I walked into my appointment with Dr. M knowing he already recommended active treatment of some sort back in July when I did my 6 month MRI/audiogram. I was leaning toward surgery and mentally planning to do it in the spring of the next year (2013). After Dr. M confirmed he recommended surgery for me, I still was not prepared to just say, "Yes, let's do it."
As for all of my other doctors appointments, my parents were watching my kids. This particular one they took advantage of it being on a Friday to keep the kids overnight for a sleepover. This left Greg and I to spend the night in the City. I am fairly certain my mom kept the kids overnight partly because she knew I would have a lot of my mind and Greg and I would need to have some time to just be together and work through this.
We left the appointment and headed to our hotel. Of course we talked and this brought up so many more questions that I should have asked in my appointment. I took notes and knew I could e-mail them to Miss A, the practice coordinator extraordinaire, and she would get back to me with answers.
Miss A e-mailed me promptly on Monday morning, before I could compose my e-mail to her with my questions. She indicated when I make my decision to contact her via e-mail or to call her. She is just amazing! I sent my questions back to her and we sent a few e-mails back and forth.
I still did not finally decide to send the e-mail that I wanted to schedule my surgery until Monday December 10th. Yup, I waited another week to send that e-mail. Getting answers to my questions was one stall tactic. I also had to figure out when to schedule it.
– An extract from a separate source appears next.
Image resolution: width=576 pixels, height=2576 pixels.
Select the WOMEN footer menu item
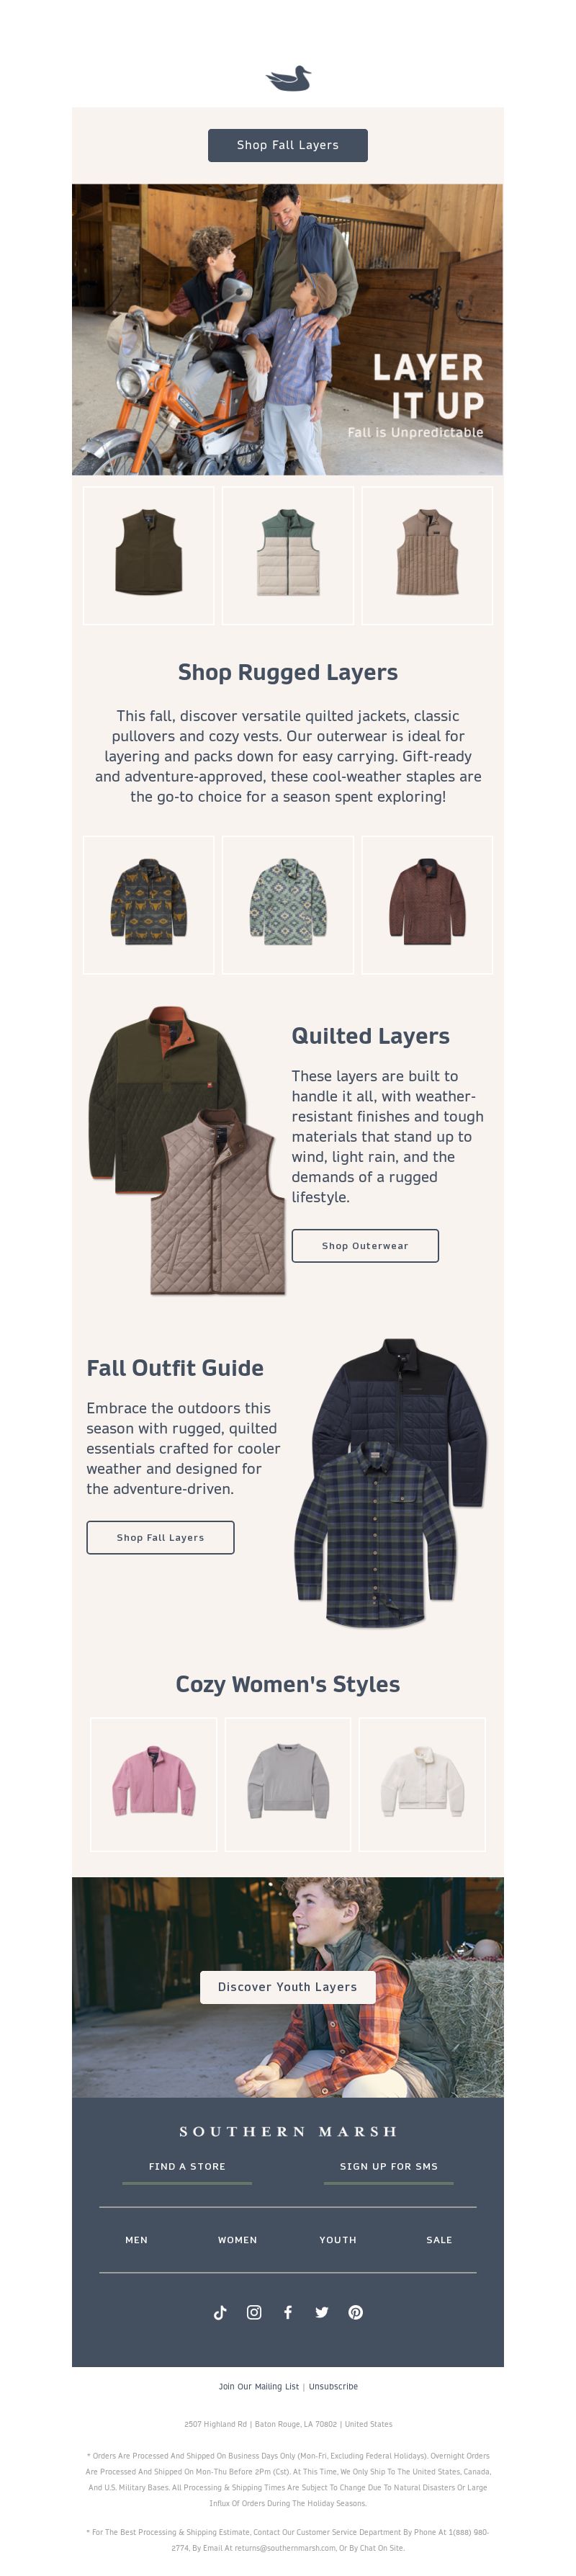pos(238,2240)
I personally have never really had major surgery. I had my wisdom teeth pulled; that was so long ago I hardly can remember that one. I have had two kids, so I know what it is like to be in a hospital. While I was certain I would probably not be driving myself to the hospital for surgery, I was not sure what role Greg wanted to play in all of this. He is the dad, so of course he was right there for the birth of both our kids. But this is so different to me, I figured he would be managing the kids. I was wrong. He plans to be with me as much and as long as possible.
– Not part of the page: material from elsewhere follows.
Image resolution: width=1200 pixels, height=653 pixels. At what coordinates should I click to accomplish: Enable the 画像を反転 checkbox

Everything these days is for the kids. Our lives revolve completely around taking care of them. Other things interject themselves, but in general I am pretty much about making sure my kids are happy and healthy and that I am doing what I am capable of doing to advance their lives. It seems completely ridiculous that I have to step back and remember, Greg chose me to marry 9 years ago. He loves me and I am important to him and he will be right there with me as I go through all of this. Yes, he will be driving me to the hospital and staying there in the waiting room while I sleep through 6 - 8 hours of surgery.
So, that meant my mom and dad will have to take care of the kids while I am going through this. We decided it would be easiest on them do this when they are out of school, so either over Winter break ("ski week"), or Spring Break.
Spring Break won out; my surgery is schedule for Wednesday April 17, 2013 at UCSF with Dr. M and Dr. L. Wish me luck.